Activity: Extract each line of the data below exactly as written.

Source records:
________

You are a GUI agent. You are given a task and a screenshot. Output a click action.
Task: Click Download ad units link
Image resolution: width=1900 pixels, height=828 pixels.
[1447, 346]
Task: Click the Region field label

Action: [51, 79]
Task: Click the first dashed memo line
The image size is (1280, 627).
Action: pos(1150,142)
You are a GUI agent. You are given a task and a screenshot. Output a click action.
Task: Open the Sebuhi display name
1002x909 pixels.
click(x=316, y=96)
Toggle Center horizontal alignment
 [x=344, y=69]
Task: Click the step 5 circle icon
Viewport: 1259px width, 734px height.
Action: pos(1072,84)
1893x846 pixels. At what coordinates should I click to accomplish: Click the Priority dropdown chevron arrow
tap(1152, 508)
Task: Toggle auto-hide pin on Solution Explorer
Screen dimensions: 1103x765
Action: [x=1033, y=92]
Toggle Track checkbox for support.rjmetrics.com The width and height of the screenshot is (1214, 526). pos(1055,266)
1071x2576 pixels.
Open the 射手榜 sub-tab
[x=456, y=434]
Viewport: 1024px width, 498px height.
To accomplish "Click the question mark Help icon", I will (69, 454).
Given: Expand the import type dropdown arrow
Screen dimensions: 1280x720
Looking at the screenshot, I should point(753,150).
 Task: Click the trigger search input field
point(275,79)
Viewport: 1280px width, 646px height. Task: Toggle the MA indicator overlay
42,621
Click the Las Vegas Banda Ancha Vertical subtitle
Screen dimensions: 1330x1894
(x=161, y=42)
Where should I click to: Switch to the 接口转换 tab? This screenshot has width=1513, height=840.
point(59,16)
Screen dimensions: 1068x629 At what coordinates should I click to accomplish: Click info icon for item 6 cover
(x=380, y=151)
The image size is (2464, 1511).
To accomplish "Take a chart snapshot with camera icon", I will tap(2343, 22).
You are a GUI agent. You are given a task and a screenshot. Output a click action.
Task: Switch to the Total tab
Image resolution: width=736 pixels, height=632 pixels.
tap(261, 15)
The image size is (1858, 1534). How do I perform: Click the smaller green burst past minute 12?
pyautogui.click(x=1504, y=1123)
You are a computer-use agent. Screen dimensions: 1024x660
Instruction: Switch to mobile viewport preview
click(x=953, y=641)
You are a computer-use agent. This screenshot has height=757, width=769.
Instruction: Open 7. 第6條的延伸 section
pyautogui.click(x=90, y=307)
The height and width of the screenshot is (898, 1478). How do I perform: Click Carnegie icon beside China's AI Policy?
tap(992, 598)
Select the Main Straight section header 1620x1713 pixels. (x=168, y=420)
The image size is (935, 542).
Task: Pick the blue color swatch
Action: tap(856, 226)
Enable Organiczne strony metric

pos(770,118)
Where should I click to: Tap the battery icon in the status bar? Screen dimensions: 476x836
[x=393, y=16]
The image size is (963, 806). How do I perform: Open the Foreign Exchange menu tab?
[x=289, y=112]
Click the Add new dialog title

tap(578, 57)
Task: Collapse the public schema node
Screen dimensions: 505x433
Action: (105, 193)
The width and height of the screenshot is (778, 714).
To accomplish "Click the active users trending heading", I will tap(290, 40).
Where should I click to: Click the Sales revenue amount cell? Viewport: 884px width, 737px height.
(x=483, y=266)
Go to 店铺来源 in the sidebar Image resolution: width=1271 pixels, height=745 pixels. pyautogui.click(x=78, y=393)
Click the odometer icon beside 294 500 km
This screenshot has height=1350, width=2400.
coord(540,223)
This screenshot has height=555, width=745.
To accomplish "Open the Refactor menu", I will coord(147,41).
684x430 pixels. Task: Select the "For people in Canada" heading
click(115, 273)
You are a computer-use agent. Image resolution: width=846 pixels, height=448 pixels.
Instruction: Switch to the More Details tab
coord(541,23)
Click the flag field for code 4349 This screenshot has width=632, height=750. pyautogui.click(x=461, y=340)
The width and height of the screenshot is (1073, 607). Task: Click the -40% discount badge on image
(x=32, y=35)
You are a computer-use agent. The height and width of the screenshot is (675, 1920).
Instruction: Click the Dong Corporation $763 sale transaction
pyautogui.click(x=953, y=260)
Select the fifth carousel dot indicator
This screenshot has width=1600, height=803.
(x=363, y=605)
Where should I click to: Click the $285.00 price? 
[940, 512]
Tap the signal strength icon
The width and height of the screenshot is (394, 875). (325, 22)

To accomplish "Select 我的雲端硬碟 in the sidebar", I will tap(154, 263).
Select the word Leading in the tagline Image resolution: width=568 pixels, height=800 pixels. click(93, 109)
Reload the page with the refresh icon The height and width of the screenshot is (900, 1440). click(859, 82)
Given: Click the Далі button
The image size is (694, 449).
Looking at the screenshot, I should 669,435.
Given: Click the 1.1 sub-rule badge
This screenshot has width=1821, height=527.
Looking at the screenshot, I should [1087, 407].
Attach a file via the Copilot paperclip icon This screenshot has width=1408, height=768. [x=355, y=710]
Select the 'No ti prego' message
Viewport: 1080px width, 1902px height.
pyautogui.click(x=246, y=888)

________

Your solution:
You are a GUI agent. You are given a task and a screenshot. Output a click action.
Task: Click Download ad units link
Image resolution: width=1900 pixels, height=828 pixels.
[1447, 346]
Task: Click the Region field label

Action: [51, 79]
Task: Click the first dashed memo line
The image size is (1280, 627).
Action: pos(1150,142)
You are a GUI agent. You are given a task and a screenshot. Output a click action.
Task: Open the Sebuhi display name
1002x909 pixels.
click(x=316, y=96)
Toggle Center horizontal alignment
 [x=344, y=69]
Task: Click the step 5 circle icon
Viewport: 1259px width, 734px height.
Action: pos(1072,84)
1893x846 pixels. At what coordinates should I click to accomplish: Click the Priority dropdown chevron arrow
tap(1152, 508)
Task: Toggle auto-hide pin on Solution Explorer
Screen dimensions: 1103x765
Action: [x=1033, y=92]
Toggle Track checkbox for support.rjmetrics.com The width and height of the screenshot is (1214, 526). pos(1055,266)
1071x2576 pixels.
Open the 射手榜 sub-tab
[x=456, y=434]
Viewport: 1024px width, 498px height.
To accomplish "Click the question mark Help icon", I will (69, 454).
Given: Expand the import type dropdown arrow
Screen dimensions: 1280x720
Looking at the screenshot, I should point(753,150).
 Task: Click the trigger search input field
point(275,79)
Viewport: 1280px width, 646px height. Task: Toggle the MA indicator overlay
42,621
Click the Las Vegas Banda Ancha Vertical subtitle
Screen dimensions: 1330x1894
(x=161, y=42)
Where should I click to: Switch to the 接口转换 tab? This screenshot has width=1513, height=840.
point(59,16)
Screen dimensions: 1068x629 At what coordinates should I click to accomplish: Click info icon for item 6 cover
(x=380, y=151)
The image size is (2464, 1511).
To accomplish "Take a chart snapshot with camera icon", I will tap(2343, 22).
You are a GUI agent. You are given a task and a screenshot. Output a click action.
Task: Switch to the Total tab
Image resolution: width=736 pixels, height=632 pixels.
tap(261, 15)
The image size is (1858, 1534). How do I perform: Click the smaller green burst past minute 12?
pyautogui.click(x=1504, y=1123)
You are a computer-use agent. Screen dimensions: 1024x660
Instruction: Switch to mobile viewport preview
click(x=953, y=641)
You are a computer-use agent. This screenshot has height=757, width=769.
Instruction: Open 7. 第6條的延伸 section
pyautogui.click(x=90, y=307)
The height and width of the screenshot is (898, 1478). How do I perform: Click Carnegie icon beside China's AI Policy?
tap(992, 598)
Select the Main Straight section header 1620x1713 pixels. (x=168, y=420)
The image size is (935, 542).
Task: Pick the blue color swatch
Action: tap(856, 226)
Enable Organiczne strony metric

pos(770,118)
Where should I click to: Tap the battery icon in the status bar? Screen dimensions: 476x836
[x=393, y=16]
The image size is (963, 806). How do I perform: Open the Foreign Exchange menu tab?
[x=289, y=112]
Click the Add new dialog title

tap(578, 57)
Task: Collapse the public schema node
Screen dimensions: 505x433
Action: (105, 193)
The width and height of the screenshot is (778, 714).
To accomplish "Click the active users trending heading", I will tap(290, 40).
Where should I click to: Click the Sales revenue amount cell? Viewport: 884px width, 737px height.
(x=483, y=266)
Go to 店铺来源 in the sidebar Image resolution: width=1271 pixels, height=745 pixels. pyautogui.click(x=78, y=393)
Click the odometer icon beside 294 500 km
This screenshot has height=1350, width=2400.
coord(540,223)
This screenshot has height=555, width=745.
To accomplish "Open the Refactor menu", I will coord(147,41).
684x430 pixels. Task: Select the "For people in Canada" heading
click(115, 273)
You are a computer-use agent. Image resolution: width=846 pixels, height=448 pixels.
Instruction: Switch to the More Details tab
coord(541,23)
Click the flag field for code 4349 This screenshot has width=632, height=750. pyautogui.click(x=461, y=340)
The width and height of the screenshot is (1073, 607). Task: Click the -40% discount badge on image
(x=32, y=35)
You are a computer-use agent. The height and width of the screenshot is (675, 1920).
Instruction: Click the Dong Corporation $763 sale transaction
pyautogui.click(x=953, y=260)
Select the fifth carousel dot indicator
This screenshot has width=1600, height=803.
(x=363, y=605)
Where should I click to: Click the $285.00 price? 
[940, 512]
Tap the signal strength icon
The width and height of the screenshot is (394, 875). (325, 22)

To accomplish "Select 我的雲端硬碟 in the sidebar", I will tap(154, 263).
Select the word Leading in the tagline Image resolution: width=568 pixels, height=800 pixels. click(93, 109)
Reload the page with the refresh icon The height and width of the screenshot is (900, 1440). click(859, 82)
Given: Click the Далі button
The image size is (694, 449).
Looking at the screenshot, I should 669,435.
Given: Click the 1.1 sub-rule badge
This screenshot has width=1821, height=527.
Looking at the screenshot, I should [1087, 407].
Attach a file via the Copilot paperclip icon This screenshot has width=1408, height=768. [x=355, y=710]
Select the 'No ti prego' message
Viewport: 1080px width, 1902px height.
pyautogui.click(x=246, y=888)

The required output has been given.